• Exercise prompt:
Your task is to filter the data below down to the lines holding "will".

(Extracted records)

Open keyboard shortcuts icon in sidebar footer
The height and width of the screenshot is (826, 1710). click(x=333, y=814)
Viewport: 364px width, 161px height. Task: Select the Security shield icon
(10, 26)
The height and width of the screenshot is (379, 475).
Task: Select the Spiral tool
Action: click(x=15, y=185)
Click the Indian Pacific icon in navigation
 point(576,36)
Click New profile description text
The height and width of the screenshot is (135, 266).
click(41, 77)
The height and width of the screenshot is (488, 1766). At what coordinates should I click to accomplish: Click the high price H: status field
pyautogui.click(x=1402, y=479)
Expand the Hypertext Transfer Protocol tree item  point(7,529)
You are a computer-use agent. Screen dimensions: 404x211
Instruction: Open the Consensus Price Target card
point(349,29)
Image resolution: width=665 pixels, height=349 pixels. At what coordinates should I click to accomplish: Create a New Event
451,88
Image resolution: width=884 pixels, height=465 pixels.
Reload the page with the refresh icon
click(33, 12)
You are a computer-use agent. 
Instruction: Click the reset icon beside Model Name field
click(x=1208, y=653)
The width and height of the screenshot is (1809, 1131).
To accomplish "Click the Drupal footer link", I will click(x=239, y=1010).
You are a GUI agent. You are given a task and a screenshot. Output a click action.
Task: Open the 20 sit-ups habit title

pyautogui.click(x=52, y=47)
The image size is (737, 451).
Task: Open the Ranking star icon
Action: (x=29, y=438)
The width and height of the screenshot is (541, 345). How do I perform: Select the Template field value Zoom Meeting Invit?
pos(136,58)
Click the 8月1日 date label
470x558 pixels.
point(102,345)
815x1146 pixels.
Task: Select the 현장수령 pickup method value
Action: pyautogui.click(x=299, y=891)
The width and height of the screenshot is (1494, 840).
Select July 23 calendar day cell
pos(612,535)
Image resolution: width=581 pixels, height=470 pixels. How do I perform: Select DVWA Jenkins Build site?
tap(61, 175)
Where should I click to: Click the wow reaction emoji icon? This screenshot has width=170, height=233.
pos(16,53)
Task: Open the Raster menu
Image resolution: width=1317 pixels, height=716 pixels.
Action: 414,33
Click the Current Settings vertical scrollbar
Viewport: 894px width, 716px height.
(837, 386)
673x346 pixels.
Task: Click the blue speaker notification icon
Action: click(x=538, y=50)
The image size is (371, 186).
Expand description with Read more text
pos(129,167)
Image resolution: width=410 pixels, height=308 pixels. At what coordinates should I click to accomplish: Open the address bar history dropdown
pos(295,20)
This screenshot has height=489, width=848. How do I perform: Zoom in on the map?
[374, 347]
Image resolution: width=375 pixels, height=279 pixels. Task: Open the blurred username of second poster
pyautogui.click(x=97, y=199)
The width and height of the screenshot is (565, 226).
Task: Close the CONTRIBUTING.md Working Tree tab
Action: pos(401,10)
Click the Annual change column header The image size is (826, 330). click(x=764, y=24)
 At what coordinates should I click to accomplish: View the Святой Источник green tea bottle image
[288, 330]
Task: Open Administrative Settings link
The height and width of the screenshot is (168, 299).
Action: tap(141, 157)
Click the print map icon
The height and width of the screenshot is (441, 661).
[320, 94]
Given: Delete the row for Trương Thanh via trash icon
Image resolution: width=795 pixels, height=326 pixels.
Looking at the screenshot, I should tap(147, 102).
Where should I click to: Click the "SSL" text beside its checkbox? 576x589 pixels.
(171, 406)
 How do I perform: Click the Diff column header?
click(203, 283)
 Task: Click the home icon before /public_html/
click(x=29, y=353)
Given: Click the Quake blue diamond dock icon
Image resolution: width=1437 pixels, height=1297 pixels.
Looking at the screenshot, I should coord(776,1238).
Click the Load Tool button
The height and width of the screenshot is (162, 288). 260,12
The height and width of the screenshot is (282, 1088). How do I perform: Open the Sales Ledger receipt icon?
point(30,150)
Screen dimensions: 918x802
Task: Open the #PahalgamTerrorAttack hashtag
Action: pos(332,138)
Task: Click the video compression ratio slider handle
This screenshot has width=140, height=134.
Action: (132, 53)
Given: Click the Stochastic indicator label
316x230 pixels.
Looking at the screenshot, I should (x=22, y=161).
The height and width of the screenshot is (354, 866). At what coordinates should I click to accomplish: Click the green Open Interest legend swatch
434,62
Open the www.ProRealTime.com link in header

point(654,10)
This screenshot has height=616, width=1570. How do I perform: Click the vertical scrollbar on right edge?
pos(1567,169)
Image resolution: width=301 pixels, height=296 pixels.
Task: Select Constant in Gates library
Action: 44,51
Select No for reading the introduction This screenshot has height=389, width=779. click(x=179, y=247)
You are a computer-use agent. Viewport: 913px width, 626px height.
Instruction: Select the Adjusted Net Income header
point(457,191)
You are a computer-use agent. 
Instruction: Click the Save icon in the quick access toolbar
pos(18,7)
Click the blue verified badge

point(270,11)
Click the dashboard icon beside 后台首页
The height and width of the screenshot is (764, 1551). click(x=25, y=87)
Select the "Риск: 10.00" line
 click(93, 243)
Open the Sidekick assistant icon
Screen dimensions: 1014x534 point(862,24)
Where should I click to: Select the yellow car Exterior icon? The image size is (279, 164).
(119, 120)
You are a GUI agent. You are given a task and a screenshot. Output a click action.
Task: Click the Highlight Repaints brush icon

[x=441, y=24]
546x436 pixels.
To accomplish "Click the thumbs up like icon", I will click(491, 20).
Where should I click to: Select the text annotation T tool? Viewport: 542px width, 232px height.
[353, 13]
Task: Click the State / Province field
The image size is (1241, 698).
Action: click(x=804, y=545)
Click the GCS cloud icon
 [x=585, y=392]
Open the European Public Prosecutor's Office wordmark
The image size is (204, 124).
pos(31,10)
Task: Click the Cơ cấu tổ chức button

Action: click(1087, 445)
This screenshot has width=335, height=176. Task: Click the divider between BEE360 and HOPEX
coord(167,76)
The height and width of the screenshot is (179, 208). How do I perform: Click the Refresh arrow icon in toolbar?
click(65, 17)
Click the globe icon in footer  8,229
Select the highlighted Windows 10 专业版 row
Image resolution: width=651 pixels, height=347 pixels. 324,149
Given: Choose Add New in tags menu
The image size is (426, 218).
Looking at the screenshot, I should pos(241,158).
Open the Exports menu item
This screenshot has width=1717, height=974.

• Answer for this exercise:
To accomplish "Click the Drupal footer link", I will click(x=239, y=1010).
To accomplish "Click the thumbs up like icon", I will click(491, 20).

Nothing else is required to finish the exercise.